Nvidia's most powerful AI chip to date, the GH200 Grace Hopper Superchip, is now in full production, Nvidia announced earlier this week. the GH200 Superchip is designed to power systems that run the most complex AI workloads, including training the next generation of generative AI models.
The new chip has a total bandwidth of 900 gigabits per second, seven times more than the standard PCIe Gen5 lanes used in today's most advanced accelerated computing systems. nvidia says the Superchip also consumes five times less power, enabling it to more efficiently handle those demanding AI and high-performance computing applications.
In particular, the Nvidia GH200 Superchip is expected to be used in generative AI workloads represented by OpenAI ChatGPT, the near-human ability of generative AI to generate new content from prompts that is now sweeping the tech industry.
Generative AI is rapidly transforming the enterprise, unlocking new opportunities and accelerating discovery in healthcare, finance, business services and many more industries," said Ian Buck, vice president of accelerated computing at Nvidia. With Grace Hopper Superchips in full production, global manufacturers will soon be able to provide enterprises with the acceleration infrastructure they need to build and deploy generative AI applications that employ their unique proprietary data."
One of the first systems to integrate GH200 Superchips will be Nvidia's own next-generation, large-memory AI supercomputer, the Nvidia DGX GH200. according to Nvidia, this new system uses the NVLink Switch System to combine 256 GH200 Superchips, enabling it to run as a single GPU, delivering up to 1 exaflops of performance (or 1 quintillion floating point operations per second) and 144 TB of shared memory.
That means it has nearly 500 times more memory and is also more powerful than Nvidia's previous-generation DGX A100 supercomputer, which was launched in 2020 and simply combined eight GPUs into a single chip.
The DGX GH200 AI supercomputer will also come with a complete full-stack of software for running AI and data analytics workloads, Nvidia said. For example, the system supports Nvidia Base Command software, which provides AI workflow management, cluster management, accelerated compute and storage libraries, as well as network infrastructure and system software. The system also supports Nvidia AI Enterprise, a software layer containing more than 100 AI frameworks, pre-trained models and development tools for streamlining the production of generative AI, computer vision, speech AI and other types of models.

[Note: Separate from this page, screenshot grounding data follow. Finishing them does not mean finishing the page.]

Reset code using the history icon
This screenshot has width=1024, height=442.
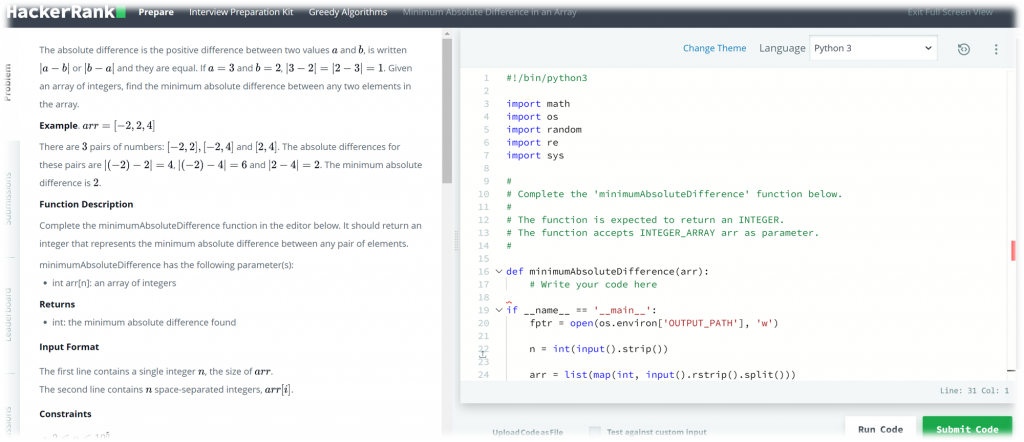pos(963,49)
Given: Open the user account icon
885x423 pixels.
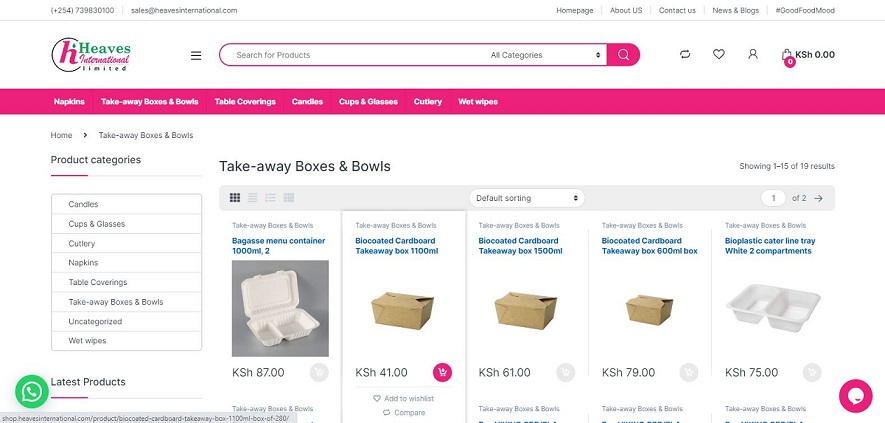Looking at the screenshot, I should [753, 55].
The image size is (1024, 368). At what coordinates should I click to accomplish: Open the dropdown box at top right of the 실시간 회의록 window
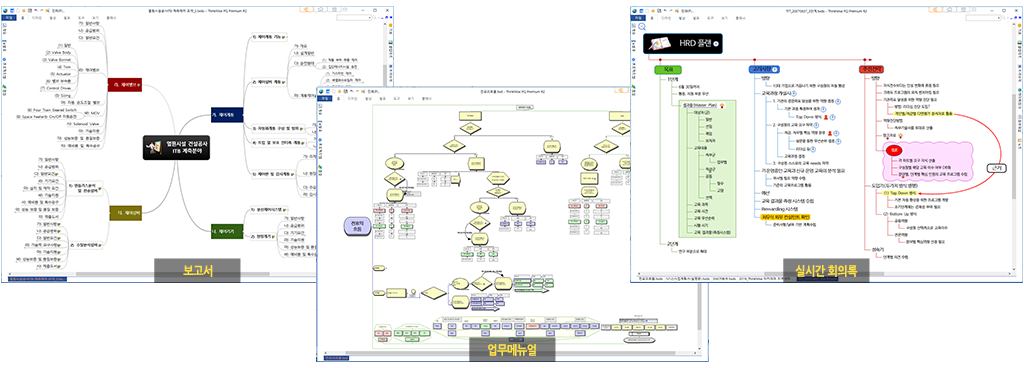982,18
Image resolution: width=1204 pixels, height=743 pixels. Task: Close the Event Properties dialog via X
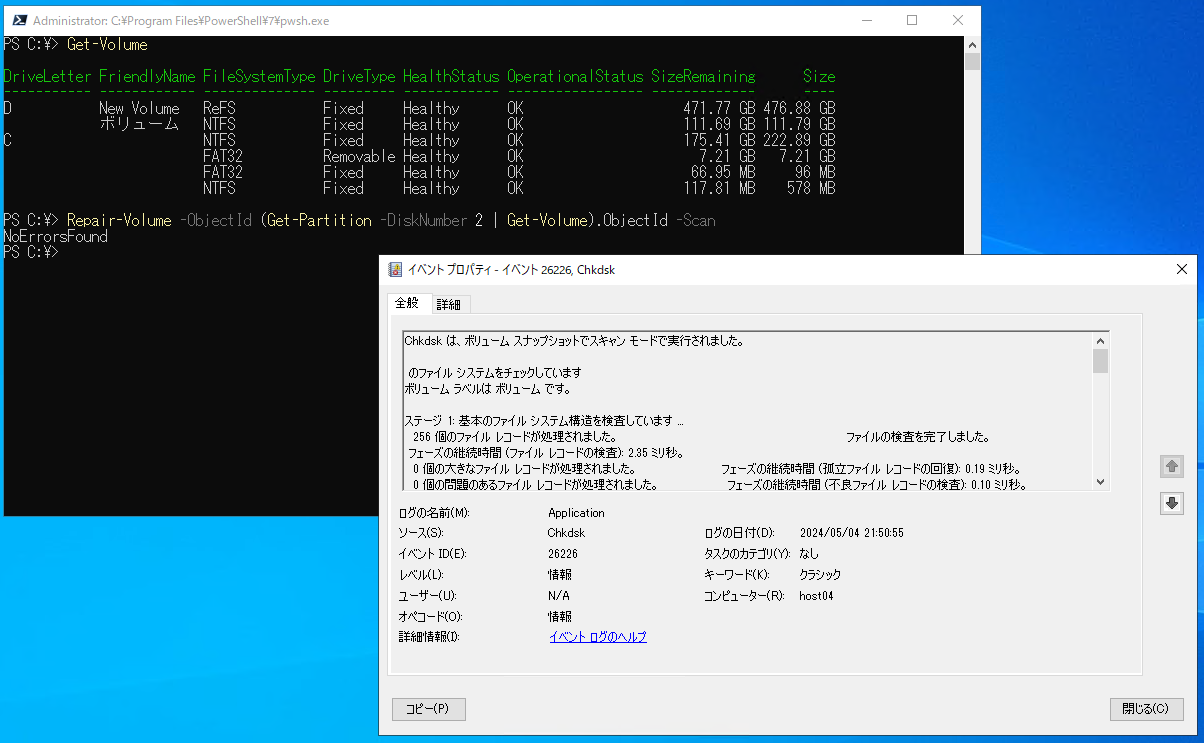pos(1181,269)
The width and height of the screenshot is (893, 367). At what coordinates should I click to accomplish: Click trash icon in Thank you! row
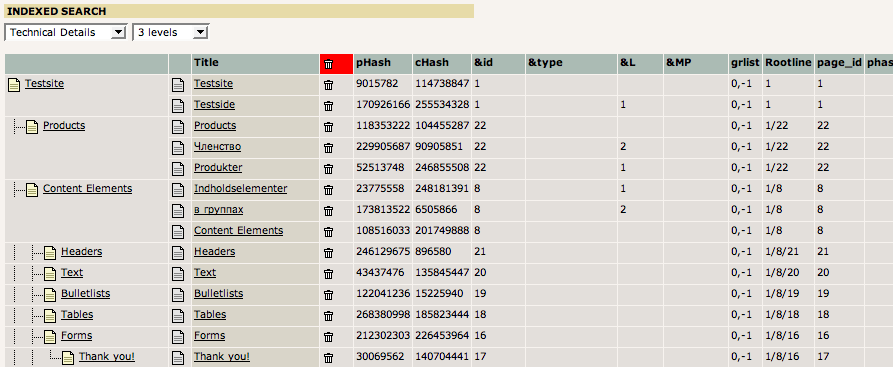(329, 358)
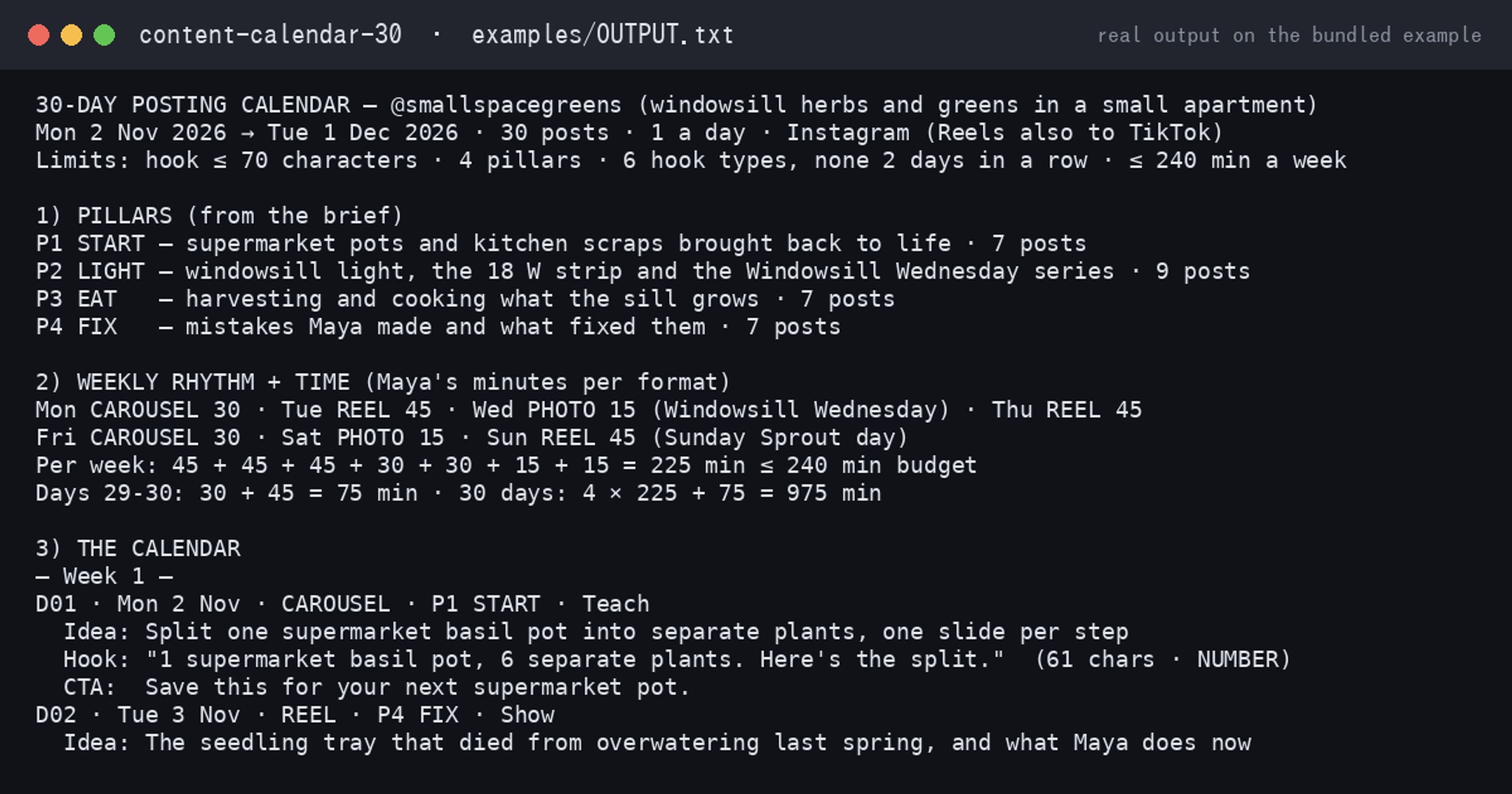The image size is (1512, 794).
Task: Click the D01 hook text line
Action: (677, 660)
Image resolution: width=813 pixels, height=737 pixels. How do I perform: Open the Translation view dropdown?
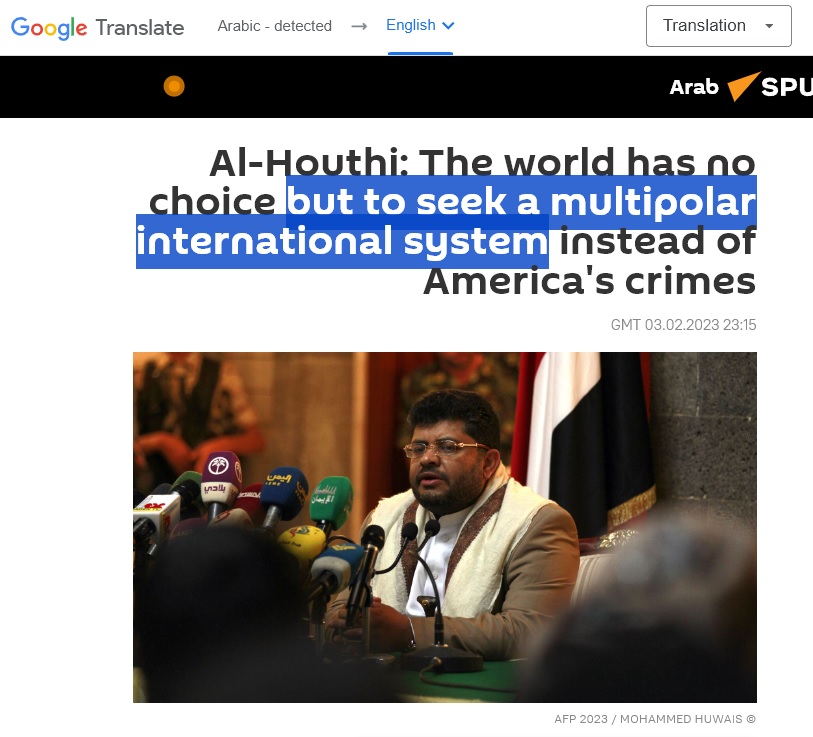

Constellation Research analyst Holger Mueller said Nvidia has effectively merged two truly reliable products into one by converging Grace and Hopper architectures with NVLink. The result, he said, "is higher performance and capacity, as well as a simplified infrastructure for building AI-driven applications that allows users to see and benefit from so many GPUs and their capabilities as one logical GPU."
Good things happen when you combine two good things in the right way, and that's the case with Nvidia. the Grace and Hopper chip architectures combined with NVLink not only bring higher performance and capacity, but also simplification for building AI-enabled next-generation applications because of treating all of these GPUs as one logical GPU. "
The first customers to adopt the new DGX GH200 AI supercomputer include Google Cloud, Meta Platforms and Microsoft, in addition to the DGX GH200 design that Nvidia will make available as a blueprint for cloud service providers who want to customize it for their own infrastructure.
Girish Bablani, corporate vice president of Azure Infrastructure at Microsoft, said, "Traditionally, training large AI models has been a resource- and time-intensive task, and the potential of the DGX GH200 to handle terabytes of data sets will enable developers to conduct advanced research at a much larger scale and at a much faster pace."
Nvidia also said it will build the DGX GH200-based AI supercomputer "Nvidia Helios" for its own internal R&D team, which will combine four DGX GH200 systems interconnected using Nvidia Quantum-2 Infiniband networking technology. By the time it goes live at the end of this year, the Helios system will contain a total of 1024 GH200 superchips.
Finally, Nvidia's server partners are planning to build their own systems based on the new GH200 Superchip, and among the first systems to launch is Quanta Computer's S74G-2U, which will be available later this year.
Nvidia said server partners have adopted the new Nvidia MGX server specification, which was also announced on Monday. MGX is a modular reference architecture that allows partners to quickly and easily build more than 100 versions of servers based on its latest silicon architecture for a wide range of AI, high-performance computing and other types of workloads. By using NGX, server manufacturers can expect to reduce development costs by as much as three-quarters and cut development time by two-thirds, to about six months.